Start of EXTRACT TO READ

AI Agent Guardrails: Detecting Drift Before It Ships

Here's how this one taught me the lesson. Inside a production multi-agent system I run, a QA agent — whose entire job was to reject content that broke the rules — started approving it. Nothing crashed. No error fired. It just quietly got more permissive over weeks, until I noticed the wrong things shipping. Agent-Constitution is the fix I built so it wouldn't happen again.

"Guardrails" is one of the most-hyped words in AI and one of the least-implemented. The reason agents drift is mundane: the rules live inside a prompt, and prompts get edited, trimmed, and "improved" over time. After enough iterations the agent no longer follows the original constraints — and because you never wrote those constraints down separately, you can't even tell when or how the drift happened.

The root cause If your agent's rules only exist as prose inside its prompt, you have no baseline. Drift is invisible because there's nothing to diff against. The fix isn't a smarter model — it's a separate, versioned source of truth.

Step 1: Write the Constitution

A constitution is a separate, versioned document — not buried in the prompt — that defines the agent's rules in three sections:

Capabilities — what the agent does, as active statements. "Searches the web for relevant content on a given topic."
Constraints — what it must never do, as prohibitions. "Must never fabricate citations or invent URLs."

End of EXTRACT TO READ
Start of LISTING

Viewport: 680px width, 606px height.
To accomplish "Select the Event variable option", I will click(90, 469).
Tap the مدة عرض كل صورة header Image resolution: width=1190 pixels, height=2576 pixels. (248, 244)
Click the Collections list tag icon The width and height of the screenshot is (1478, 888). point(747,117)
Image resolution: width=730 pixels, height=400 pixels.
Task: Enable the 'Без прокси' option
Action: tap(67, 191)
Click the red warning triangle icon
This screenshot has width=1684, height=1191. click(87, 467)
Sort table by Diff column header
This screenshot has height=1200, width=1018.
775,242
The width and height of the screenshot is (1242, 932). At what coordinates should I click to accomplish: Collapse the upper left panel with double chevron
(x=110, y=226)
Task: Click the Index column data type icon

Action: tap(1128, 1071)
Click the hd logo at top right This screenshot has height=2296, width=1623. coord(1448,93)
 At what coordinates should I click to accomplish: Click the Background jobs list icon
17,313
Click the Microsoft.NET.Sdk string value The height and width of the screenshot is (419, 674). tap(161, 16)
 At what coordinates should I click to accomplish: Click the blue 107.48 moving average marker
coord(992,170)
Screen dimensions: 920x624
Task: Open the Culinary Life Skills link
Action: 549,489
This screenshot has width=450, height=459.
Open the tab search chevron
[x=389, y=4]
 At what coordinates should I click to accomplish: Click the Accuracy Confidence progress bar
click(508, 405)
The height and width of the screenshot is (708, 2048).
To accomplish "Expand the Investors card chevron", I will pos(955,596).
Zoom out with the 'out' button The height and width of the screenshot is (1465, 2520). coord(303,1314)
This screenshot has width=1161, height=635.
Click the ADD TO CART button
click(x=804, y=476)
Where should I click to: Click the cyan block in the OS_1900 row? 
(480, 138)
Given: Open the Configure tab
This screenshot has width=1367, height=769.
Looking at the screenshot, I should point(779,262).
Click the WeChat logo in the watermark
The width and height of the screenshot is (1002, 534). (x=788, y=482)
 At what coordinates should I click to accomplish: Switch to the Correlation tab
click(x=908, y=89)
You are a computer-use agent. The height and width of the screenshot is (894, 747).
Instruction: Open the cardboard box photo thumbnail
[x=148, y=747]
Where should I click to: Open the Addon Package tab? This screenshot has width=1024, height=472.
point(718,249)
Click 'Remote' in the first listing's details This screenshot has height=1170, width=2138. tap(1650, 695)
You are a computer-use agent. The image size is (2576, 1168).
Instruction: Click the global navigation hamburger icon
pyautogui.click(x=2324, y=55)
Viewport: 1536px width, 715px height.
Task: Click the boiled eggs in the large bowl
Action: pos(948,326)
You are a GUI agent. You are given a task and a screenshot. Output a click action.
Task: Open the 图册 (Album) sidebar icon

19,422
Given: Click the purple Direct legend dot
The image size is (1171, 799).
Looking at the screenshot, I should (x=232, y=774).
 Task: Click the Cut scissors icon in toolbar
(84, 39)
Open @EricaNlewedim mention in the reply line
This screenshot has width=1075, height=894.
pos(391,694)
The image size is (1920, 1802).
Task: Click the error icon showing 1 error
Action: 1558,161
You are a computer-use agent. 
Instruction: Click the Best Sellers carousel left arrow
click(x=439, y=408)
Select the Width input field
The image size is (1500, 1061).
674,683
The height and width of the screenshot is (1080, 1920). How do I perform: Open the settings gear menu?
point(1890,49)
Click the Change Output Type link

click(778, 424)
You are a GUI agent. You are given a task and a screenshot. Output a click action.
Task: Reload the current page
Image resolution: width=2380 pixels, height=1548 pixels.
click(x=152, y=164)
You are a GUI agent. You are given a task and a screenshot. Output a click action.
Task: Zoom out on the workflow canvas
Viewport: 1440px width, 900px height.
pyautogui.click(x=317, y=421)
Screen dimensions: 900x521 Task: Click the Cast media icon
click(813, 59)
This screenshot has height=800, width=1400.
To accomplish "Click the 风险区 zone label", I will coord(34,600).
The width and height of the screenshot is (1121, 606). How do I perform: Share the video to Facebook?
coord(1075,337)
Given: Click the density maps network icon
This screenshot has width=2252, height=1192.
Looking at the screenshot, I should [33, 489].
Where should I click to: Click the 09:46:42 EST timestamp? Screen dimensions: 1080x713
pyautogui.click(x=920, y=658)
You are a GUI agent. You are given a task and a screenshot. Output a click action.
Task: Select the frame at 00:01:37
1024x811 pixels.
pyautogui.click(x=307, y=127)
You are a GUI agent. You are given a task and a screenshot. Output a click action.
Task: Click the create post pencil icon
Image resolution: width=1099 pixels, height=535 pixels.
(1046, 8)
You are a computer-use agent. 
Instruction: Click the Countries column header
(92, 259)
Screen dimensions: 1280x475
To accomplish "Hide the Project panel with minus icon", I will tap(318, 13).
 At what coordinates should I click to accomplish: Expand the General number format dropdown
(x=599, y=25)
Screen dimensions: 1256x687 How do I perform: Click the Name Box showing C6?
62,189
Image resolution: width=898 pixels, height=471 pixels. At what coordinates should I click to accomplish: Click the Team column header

End of LISTING

*EXERCISE OBJECTIVE*: Write out the stretch of the agent drift article from "Here's how this" through "the drift happened.". The items have no role in this work.

*EXPECTED OUTPUT*:
Here's how this one taught me the lesson. Inside a production multi-agent system I run, a QA agent — whose entire job was to reject content that broke the rules — started approving it. Nothing crashed. No error fired. It just quietly got more permissive over weeks, until I noticed the wrong things shipping. Agent-Constitution is the fix I built so it wouldn't happen again.

"Guardrails" is one of the most-hyped words in AI and one of the least-implemented. The reason agents drift is mundane: the rules live inside a prompt, and prompts get edited, trimmed, and "improved" over time. After enough iterations the agent no longer follows the original constraints — and because you never wrote those constraints down separately, you can't even tell when or how the drift happened.